Spatial Partitioning Schemes

Geospatial workloads in modern data lakehouses demand partitioning strategies that respect topological adjacency rather than lexical ordering. Traditional range or hash partitioning on coordinate columns produces severe data skew, triggers the small-files problem, and degrades join performance. Within the broader Spatial Partitioning & Indexing Strategies framework, spatial partitioning schemes translate geographic primitives into deterministic storage layouts, enabling directory pruning, metadata efficiency, and predictable query latency. This guide details production-grade configuration, format-specific trade-offs, and operational maintenance for deploying spatial partitioning across Delta Lake and Apache Iceberg.

Architectural Foundations

Spatial partitioning maps geometries to discrete storage units using hierarchical grids or space-filling curves. The choice of scheme directly impacts I/O patterns, transaction log overhead, and compaction frequency.

Scheme	Topology	Best Use Case	Lakehouse Fit
H3 / S2 Grids	Hexagonal / Quadtree	Global telemetry, IoT trajectories, regional aggregations	Delta (directory-based), Iceberg (partition transforms)
Z-Order / Hilbert	Space-filling curve	Bounding-box scans, KNN, multi-dimensional clustering	In-file clustering (requires compaction)
QuadTree / R-Tree	Hierarchical bounding boxes	High-precision cadastral parcel joins	External index files (not native to Parquet-backed formats)

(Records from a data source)
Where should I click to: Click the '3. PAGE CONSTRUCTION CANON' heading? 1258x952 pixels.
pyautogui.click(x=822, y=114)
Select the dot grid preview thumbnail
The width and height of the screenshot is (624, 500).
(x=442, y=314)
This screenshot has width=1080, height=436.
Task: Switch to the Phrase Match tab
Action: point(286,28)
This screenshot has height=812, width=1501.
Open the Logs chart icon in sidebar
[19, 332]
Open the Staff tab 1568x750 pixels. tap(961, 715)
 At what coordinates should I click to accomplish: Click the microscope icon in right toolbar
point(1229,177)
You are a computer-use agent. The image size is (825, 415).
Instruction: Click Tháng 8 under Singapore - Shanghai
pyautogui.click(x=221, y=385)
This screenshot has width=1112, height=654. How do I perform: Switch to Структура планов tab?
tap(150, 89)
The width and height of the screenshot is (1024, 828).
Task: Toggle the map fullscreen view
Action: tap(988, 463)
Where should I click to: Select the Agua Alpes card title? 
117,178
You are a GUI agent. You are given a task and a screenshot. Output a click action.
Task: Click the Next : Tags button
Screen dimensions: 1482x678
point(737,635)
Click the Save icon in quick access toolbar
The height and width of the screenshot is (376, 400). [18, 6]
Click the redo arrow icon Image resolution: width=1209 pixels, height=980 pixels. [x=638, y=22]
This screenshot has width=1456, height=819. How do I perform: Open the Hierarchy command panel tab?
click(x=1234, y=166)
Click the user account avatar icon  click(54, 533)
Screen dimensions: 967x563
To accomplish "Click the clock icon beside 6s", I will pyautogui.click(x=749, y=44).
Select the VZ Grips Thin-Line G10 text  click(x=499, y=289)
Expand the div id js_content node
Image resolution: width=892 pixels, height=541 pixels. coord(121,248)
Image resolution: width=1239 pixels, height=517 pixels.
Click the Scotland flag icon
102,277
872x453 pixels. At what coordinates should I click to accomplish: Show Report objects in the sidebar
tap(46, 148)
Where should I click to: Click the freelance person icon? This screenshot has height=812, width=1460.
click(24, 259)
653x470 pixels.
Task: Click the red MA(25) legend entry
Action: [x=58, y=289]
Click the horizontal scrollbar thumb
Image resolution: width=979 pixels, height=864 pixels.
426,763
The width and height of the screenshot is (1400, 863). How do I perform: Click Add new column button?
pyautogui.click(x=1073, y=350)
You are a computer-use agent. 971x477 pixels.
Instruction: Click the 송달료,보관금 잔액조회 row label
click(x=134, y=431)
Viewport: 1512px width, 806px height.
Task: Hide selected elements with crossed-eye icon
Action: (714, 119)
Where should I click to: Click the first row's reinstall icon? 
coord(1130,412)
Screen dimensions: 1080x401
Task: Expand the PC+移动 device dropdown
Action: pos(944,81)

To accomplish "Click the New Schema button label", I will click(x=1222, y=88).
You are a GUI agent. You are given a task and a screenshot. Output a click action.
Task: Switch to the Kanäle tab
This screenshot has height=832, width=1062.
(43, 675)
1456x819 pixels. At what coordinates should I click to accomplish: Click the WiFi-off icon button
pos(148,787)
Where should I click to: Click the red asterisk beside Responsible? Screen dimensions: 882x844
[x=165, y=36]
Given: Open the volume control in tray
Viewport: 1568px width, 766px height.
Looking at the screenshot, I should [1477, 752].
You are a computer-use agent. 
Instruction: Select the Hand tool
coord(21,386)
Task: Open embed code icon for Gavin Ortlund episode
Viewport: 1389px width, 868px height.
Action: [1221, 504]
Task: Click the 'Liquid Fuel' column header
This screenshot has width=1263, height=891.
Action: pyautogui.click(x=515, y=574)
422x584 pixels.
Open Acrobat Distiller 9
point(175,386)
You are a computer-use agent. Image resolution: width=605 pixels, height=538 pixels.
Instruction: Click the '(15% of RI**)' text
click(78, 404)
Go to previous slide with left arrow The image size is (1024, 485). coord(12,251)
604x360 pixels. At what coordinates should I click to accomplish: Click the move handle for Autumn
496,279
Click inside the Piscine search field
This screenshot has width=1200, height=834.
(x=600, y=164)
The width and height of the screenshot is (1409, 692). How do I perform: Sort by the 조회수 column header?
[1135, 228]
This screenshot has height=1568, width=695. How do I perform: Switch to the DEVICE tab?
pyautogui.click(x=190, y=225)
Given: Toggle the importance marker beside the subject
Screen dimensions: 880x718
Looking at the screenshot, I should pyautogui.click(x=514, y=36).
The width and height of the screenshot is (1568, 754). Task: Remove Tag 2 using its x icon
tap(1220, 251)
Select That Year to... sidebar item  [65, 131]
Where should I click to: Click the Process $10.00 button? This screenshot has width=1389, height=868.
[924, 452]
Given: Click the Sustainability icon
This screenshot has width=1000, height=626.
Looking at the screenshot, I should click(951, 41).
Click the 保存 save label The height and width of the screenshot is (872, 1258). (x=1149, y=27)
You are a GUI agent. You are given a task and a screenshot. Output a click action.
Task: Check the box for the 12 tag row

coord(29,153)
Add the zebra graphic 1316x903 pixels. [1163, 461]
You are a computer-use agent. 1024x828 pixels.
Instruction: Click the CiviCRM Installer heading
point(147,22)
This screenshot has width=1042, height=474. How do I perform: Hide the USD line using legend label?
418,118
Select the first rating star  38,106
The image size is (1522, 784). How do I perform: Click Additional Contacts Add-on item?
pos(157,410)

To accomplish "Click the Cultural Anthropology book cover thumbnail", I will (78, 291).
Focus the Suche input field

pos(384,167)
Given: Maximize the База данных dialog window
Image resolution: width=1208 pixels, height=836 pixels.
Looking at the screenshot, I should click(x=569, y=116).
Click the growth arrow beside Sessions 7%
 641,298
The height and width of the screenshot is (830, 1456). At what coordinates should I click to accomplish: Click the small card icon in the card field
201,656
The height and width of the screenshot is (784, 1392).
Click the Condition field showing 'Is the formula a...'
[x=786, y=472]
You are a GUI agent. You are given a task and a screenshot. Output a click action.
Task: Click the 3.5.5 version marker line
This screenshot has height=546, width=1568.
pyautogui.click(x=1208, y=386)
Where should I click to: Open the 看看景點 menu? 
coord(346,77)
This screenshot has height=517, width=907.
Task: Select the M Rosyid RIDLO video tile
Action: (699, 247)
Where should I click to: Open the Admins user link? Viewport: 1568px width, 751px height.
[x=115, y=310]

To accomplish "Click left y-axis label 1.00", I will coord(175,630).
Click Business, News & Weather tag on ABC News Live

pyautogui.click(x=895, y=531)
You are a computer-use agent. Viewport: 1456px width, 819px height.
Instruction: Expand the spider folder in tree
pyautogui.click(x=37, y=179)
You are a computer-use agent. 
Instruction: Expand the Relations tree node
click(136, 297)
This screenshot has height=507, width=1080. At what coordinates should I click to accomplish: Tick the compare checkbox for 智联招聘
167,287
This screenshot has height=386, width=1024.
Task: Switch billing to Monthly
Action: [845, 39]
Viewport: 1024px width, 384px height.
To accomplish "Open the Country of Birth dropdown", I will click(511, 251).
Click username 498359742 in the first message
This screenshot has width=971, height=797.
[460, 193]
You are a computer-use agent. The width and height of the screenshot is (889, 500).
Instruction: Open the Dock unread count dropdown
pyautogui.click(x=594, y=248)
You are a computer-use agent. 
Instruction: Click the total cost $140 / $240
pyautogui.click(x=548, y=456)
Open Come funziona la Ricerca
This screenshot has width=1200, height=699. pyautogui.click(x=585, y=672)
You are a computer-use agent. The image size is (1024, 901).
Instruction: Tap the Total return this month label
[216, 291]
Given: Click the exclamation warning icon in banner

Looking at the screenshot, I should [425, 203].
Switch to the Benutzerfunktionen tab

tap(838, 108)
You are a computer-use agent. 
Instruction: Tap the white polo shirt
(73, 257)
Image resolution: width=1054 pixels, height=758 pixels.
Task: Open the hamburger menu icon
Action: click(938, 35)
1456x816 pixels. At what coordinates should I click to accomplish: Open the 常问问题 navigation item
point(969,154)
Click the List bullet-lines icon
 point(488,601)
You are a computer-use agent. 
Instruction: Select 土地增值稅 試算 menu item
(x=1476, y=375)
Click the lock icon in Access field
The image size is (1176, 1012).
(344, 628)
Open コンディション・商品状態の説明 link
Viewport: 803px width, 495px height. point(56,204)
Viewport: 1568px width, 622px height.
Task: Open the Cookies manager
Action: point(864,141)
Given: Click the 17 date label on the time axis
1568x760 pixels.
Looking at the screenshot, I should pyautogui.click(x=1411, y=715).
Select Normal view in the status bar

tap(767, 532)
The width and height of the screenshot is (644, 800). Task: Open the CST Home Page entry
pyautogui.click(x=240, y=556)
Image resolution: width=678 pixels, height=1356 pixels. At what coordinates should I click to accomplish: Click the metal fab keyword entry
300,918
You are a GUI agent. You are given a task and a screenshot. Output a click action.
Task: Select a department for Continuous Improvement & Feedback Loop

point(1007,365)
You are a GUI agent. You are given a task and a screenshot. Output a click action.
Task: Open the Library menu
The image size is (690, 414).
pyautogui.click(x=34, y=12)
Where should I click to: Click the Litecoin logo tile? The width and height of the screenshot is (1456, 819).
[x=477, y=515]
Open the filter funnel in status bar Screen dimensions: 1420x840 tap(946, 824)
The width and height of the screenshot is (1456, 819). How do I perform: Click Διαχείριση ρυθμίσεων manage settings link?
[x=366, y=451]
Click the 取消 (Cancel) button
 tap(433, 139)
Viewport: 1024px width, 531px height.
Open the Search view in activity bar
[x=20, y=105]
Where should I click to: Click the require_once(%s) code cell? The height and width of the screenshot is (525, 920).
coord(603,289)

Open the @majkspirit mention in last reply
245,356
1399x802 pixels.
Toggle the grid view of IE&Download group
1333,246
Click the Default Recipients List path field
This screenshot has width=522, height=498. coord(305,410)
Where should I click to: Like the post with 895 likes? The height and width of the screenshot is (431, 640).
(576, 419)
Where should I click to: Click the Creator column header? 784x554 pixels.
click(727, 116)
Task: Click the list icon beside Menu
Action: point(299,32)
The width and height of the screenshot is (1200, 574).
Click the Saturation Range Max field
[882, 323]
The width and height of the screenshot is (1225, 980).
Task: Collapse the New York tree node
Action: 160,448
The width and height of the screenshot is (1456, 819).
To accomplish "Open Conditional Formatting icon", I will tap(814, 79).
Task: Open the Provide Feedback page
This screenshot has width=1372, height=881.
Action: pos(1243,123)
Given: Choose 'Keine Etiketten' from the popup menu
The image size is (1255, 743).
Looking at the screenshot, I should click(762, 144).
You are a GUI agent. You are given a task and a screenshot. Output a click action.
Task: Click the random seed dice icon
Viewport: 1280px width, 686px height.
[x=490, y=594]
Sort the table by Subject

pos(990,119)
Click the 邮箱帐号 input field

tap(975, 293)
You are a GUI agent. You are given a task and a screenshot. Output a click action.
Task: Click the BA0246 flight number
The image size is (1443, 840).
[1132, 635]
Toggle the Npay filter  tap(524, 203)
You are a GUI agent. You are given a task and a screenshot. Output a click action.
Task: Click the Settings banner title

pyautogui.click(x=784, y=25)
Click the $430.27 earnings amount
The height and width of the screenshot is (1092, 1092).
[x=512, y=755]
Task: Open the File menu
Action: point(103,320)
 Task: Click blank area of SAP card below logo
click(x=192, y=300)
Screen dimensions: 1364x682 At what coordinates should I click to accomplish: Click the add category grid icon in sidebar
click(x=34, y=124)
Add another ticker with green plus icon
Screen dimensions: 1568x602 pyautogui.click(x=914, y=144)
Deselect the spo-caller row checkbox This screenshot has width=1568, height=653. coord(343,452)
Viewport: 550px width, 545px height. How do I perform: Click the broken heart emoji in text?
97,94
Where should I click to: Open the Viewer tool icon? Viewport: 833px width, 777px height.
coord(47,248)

> **WRITTEN TASKS**
1) Do these statements agree with the text on spatial partitioning schemes? Answer yes or no for each, and quote the words that decide it.
(a) Traditional range or hash partitioning on coordinate columns improves join performance.
(b) Z-Order / Hilbert clustering requires compaction.
(c) QuadTree / R-Tree indexes are native to Parquet-backed formats.
2) According to the text on spatial partitioning schemes, what topology do H3 / S2 grids use?
3) Proceed with the text on spatial partitioning schemes, picking up after its last line.
This material has no connection to the text on spatial partitioning schemes.

> **EXERCISE RESPONSES**
1)
(a) No: "degrades join performance"
(b) Yes: "In-file clustering (requires compaction)"
(c) No: "External index files (not native to Parquet-backed formats)"

2) Hexagonal / Quadtree.

3)
Delta Lake materializes partitions as physical directories. Over-partitioning at fine grid resolutions (e.g., H3 resolution 10+) generates millions of directories, inflating LIST operations and fragmenting the _delta_log. Apache Iceberg abstracts partitioning via transform functions, storing partition metadata in manifests rather than directories, which scales better to high cardinality but requires careful spec versioning.

Operational Configuration & Parameters

Production deployments must enforce explicit spatial contracts before ingestion begins.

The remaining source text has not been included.